▶ **What is asked**:
Rewrite the stretch of items from the start through the line containing "(x=167, y=169)", replacing "screenshot" with "screen image" and keeping everything else the same. Please leave the pictures out of your answer.

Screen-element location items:
--- Start ---
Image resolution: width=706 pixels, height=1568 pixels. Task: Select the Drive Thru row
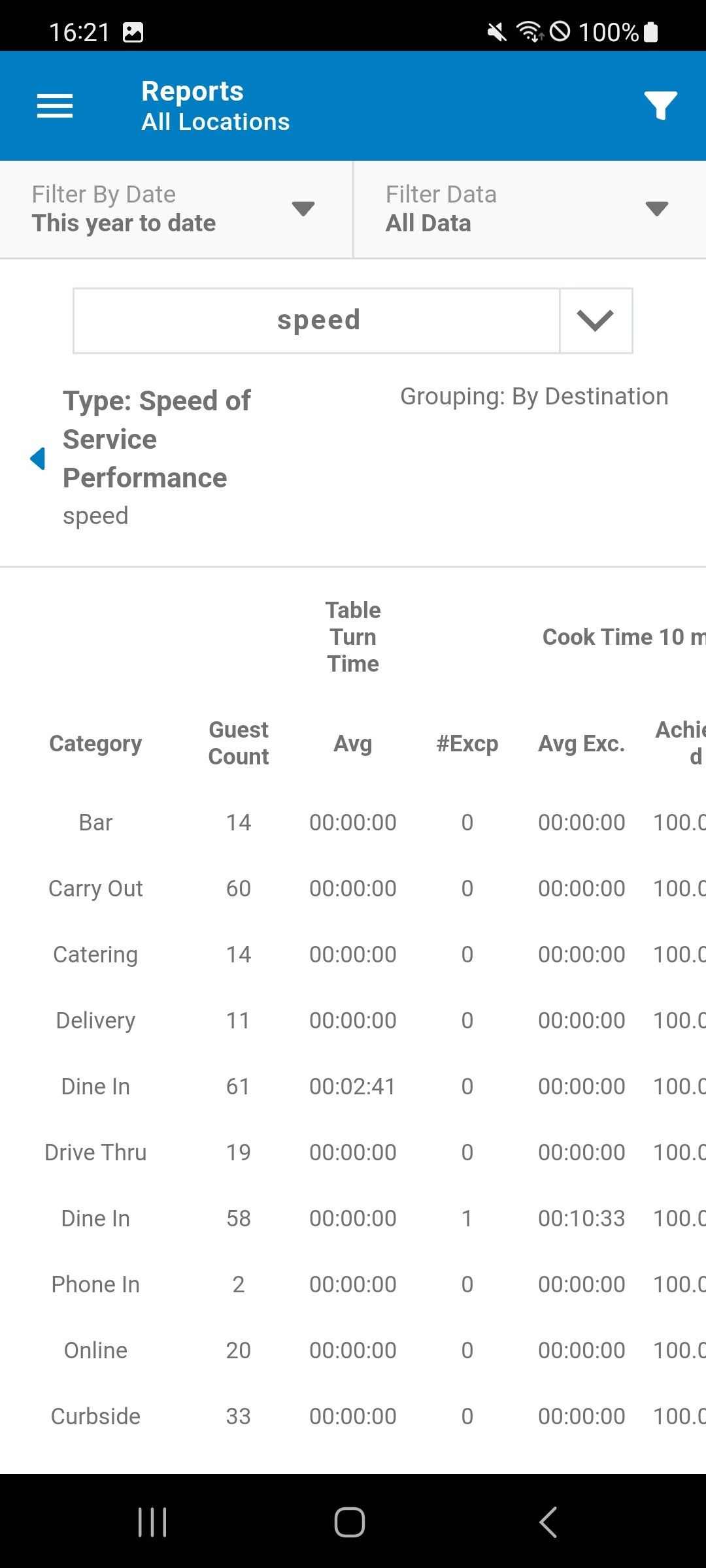pos(95,1152)
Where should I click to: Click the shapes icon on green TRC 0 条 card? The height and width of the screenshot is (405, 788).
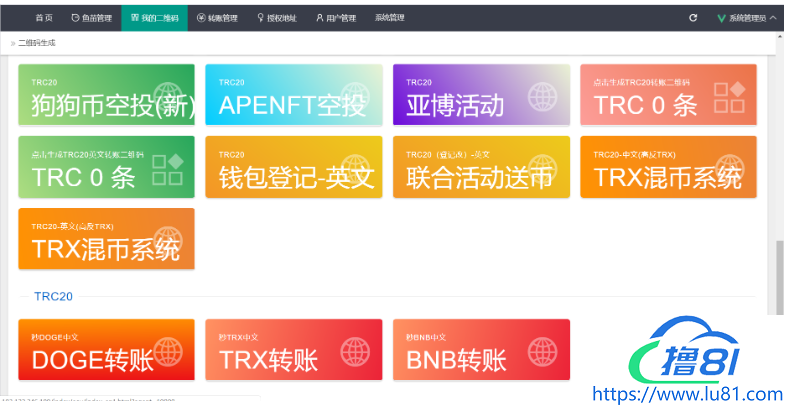(x=167, y=169)
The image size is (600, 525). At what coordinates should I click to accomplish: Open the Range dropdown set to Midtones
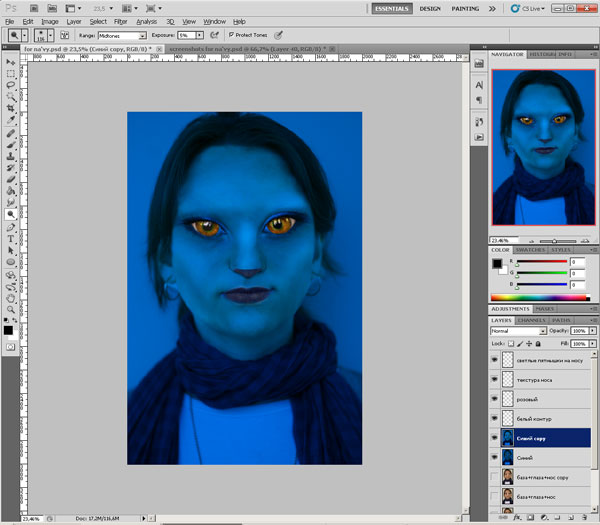[124, 34]
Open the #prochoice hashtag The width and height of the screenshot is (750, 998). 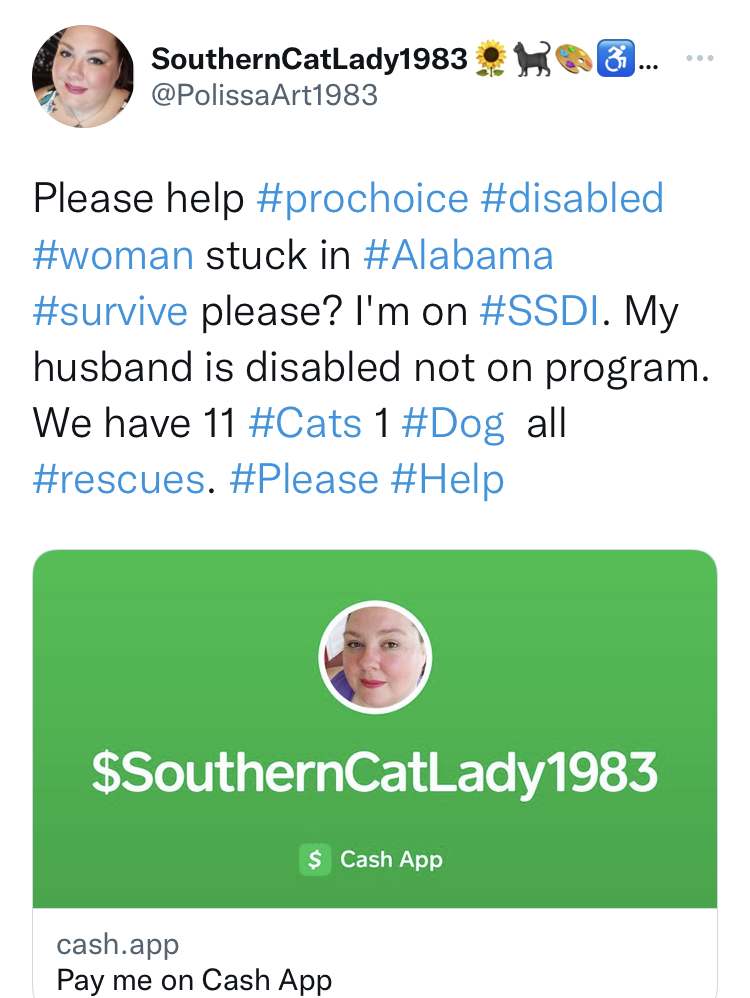pos(362,199)
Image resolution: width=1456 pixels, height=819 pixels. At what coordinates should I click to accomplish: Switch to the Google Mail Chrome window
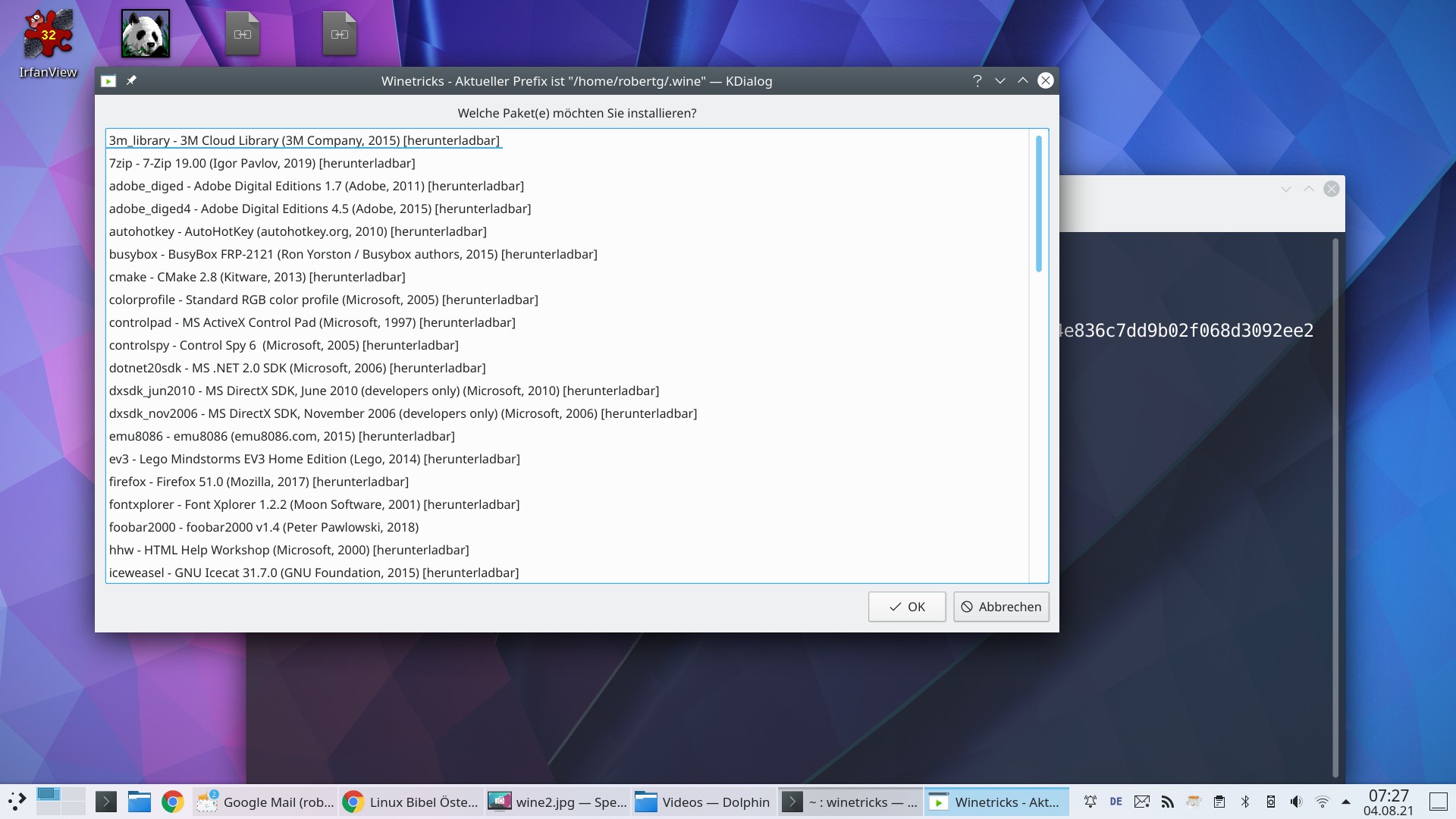264,802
--- End ---
▶ **Full output**:
Image resolution: width=706 pixels, height=1568 pixels. Task: Select the Drive Thru row
pos(95,1152)
Where should I click to: Click the shapes icon on green TRC 0 条 card? The height and width of the screen image is (405, 788).
(x=167, y=169)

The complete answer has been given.